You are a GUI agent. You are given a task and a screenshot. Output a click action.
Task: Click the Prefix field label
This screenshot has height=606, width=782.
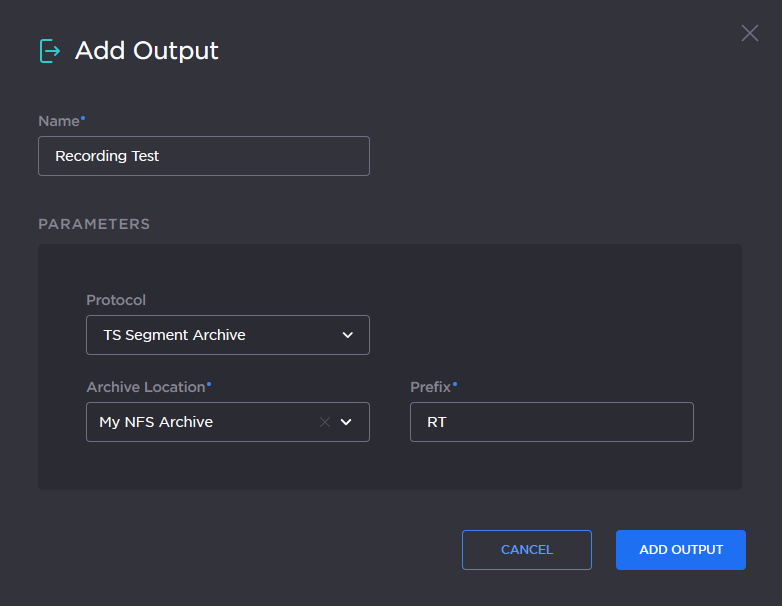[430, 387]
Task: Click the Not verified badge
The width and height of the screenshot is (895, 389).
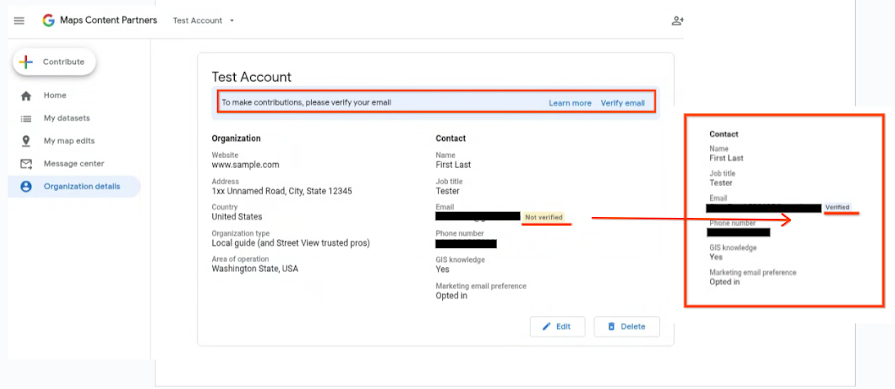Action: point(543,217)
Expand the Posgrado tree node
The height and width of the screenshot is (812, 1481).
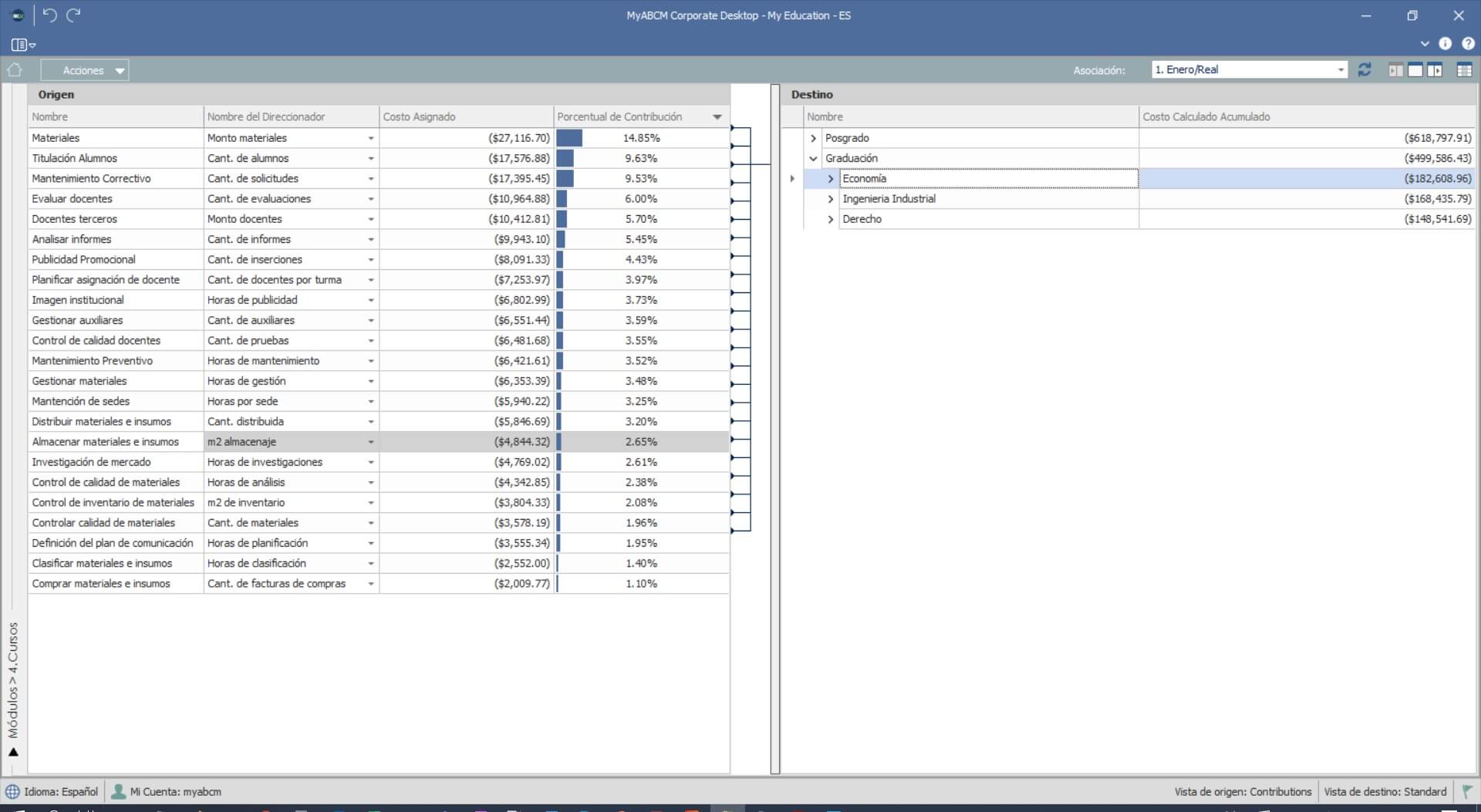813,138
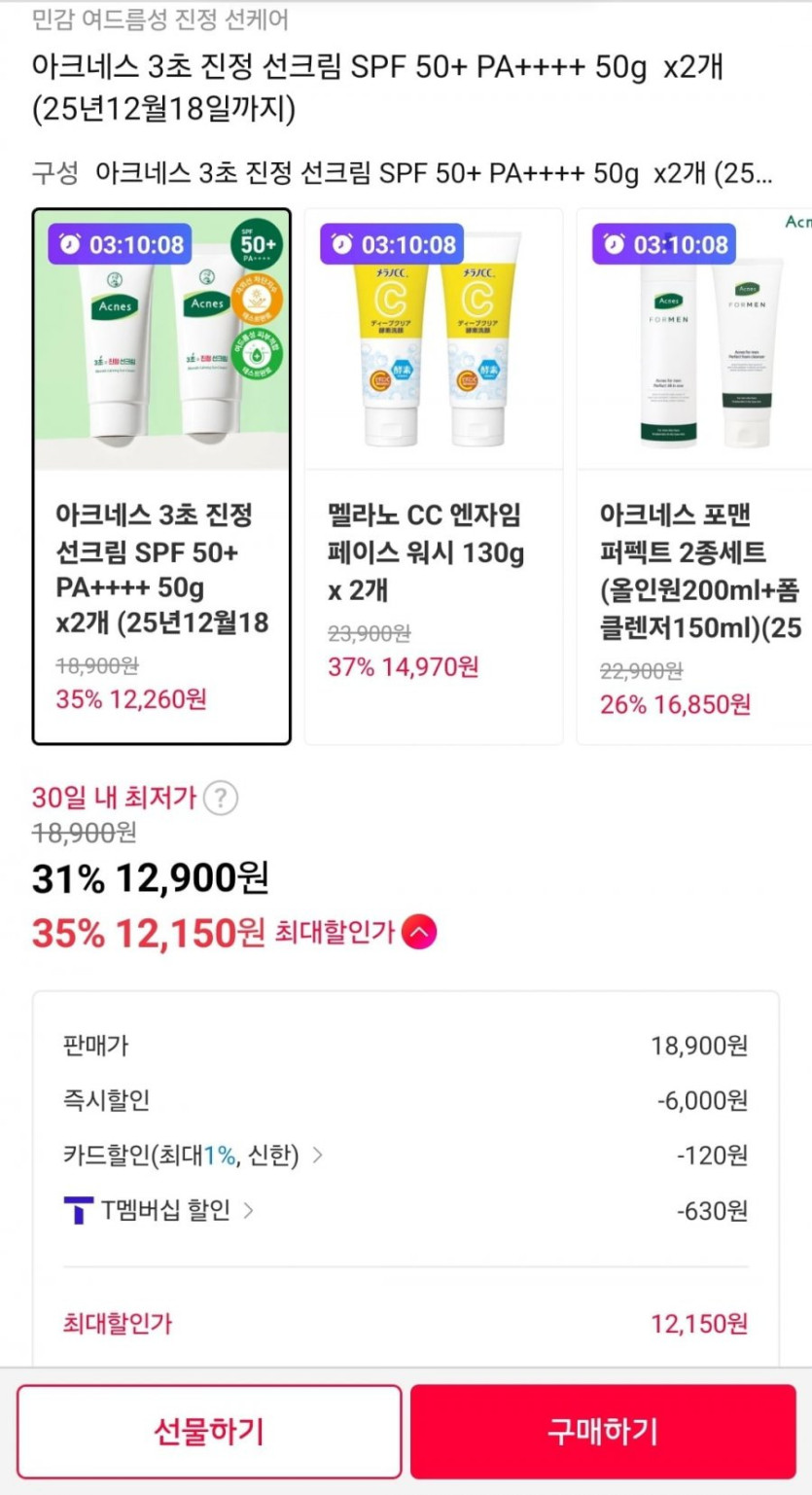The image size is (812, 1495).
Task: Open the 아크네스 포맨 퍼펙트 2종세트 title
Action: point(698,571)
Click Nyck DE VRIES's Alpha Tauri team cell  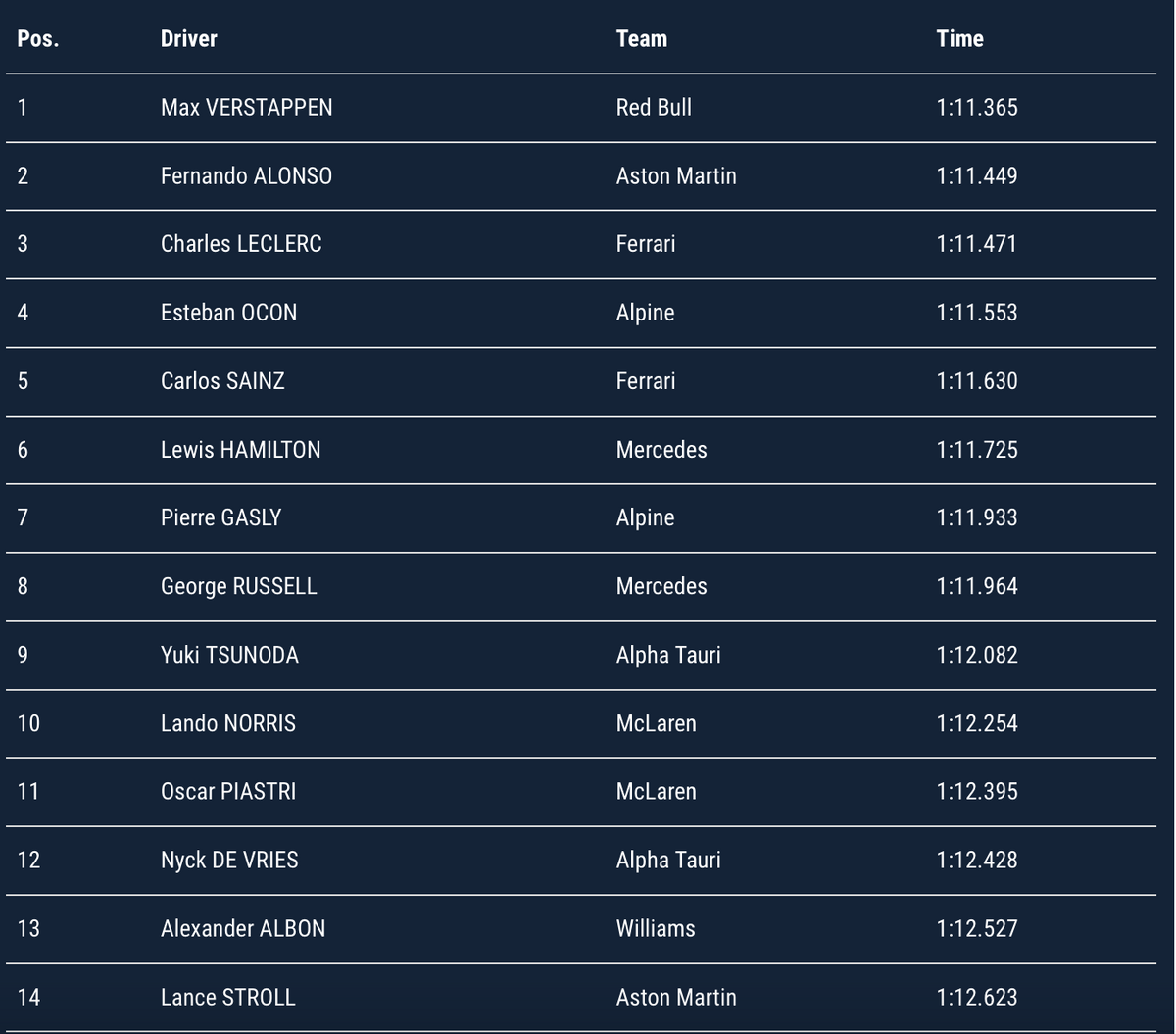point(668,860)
+++
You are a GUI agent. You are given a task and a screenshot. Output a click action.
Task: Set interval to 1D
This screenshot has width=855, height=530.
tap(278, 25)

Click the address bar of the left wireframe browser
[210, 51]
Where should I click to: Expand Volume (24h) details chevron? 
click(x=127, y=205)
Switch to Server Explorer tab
+++
**Work task**
The range runs from the line above containing "Task: Set interval to 1D" to the line containing "Switch to Server Explorer tab", inclusive. Restate those lines word for word and no others.

**Your solution**
Task: Set interval to 1D
This screenshot has width=855, height=530.
tap(278, 25)

Click the address bar of the left wireframe browser
[210, 51]
Where should I click to: Expand Volume (24h) details chevron? 
click(x=127, y=205)
Switch to Server Explorer tab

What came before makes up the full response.